+++ The data

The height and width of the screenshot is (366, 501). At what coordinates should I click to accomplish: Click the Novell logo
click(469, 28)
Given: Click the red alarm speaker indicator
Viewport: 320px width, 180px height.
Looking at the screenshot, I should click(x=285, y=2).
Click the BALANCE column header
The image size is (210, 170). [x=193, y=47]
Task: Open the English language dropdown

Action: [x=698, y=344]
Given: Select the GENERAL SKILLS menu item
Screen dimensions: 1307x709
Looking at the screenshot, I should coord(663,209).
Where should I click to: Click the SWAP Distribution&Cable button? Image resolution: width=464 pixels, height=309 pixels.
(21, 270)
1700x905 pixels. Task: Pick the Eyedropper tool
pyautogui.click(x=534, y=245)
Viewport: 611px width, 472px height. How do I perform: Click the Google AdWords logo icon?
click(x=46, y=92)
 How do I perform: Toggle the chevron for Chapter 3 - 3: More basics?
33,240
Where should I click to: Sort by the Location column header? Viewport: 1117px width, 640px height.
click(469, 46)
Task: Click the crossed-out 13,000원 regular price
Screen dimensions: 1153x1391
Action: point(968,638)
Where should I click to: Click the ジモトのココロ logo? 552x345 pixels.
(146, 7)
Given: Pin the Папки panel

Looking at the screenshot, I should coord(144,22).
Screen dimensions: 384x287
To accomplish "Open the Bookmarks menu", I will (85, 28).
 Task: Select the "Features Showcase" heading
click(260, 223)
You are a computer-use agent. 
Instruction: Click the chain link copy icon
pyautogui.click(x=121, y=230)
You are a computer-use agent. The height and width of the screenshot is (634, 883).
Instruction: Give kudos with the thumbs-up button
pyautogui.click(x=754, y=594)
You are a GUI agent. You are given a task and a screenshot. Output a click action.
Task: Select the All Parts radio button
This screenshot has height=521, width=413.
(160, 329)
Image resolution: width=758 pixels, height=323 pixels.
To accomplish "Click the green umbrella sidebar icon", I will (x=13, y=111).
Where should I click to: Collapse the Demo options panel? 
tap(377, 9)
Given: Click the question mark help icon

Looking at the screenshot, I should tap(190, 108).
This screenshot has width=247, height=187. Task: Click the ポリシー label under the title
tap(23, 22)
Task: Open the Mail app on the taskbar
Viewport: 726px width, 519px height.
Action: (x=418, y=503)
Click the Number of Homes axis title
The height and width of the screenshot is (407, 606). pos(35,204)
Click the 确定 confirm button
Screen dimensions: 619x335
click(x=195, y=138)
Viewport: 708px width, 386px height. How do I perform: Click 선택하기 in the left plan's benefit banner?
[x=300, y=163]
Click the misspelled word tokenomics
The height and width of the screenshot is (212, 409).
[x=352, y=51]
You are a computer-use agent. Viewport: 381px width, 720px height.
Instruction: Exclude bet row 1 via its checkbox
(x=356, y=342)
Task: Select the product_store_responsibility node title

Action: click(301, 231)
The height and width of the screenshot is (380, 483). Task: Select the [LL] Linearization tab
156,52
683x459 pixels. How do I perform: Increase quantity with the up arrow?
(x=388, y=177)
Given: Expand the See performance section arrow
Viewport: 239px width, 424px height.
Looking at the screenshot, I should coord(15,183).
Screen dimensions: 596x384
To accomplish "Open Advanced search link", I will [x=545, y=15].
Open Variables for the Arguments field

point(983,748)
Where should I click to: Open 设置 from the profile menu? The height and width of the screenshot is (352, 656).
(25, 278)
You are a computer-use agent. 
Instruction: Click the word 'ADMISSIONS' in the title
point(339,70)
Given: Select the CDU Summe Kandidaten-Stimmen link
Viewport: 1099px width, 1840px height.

++++++

→ **Task requirements**
Each line holding "computer" in the records should be copied out.

→ **Reply**
You are a computer-use agent. 
You are a computer-use agent. The height and width of the screenshot is (634, 883).
You are a computer-use agent. Viewport: 381px width, 720px height.
You are a computer-use agent. 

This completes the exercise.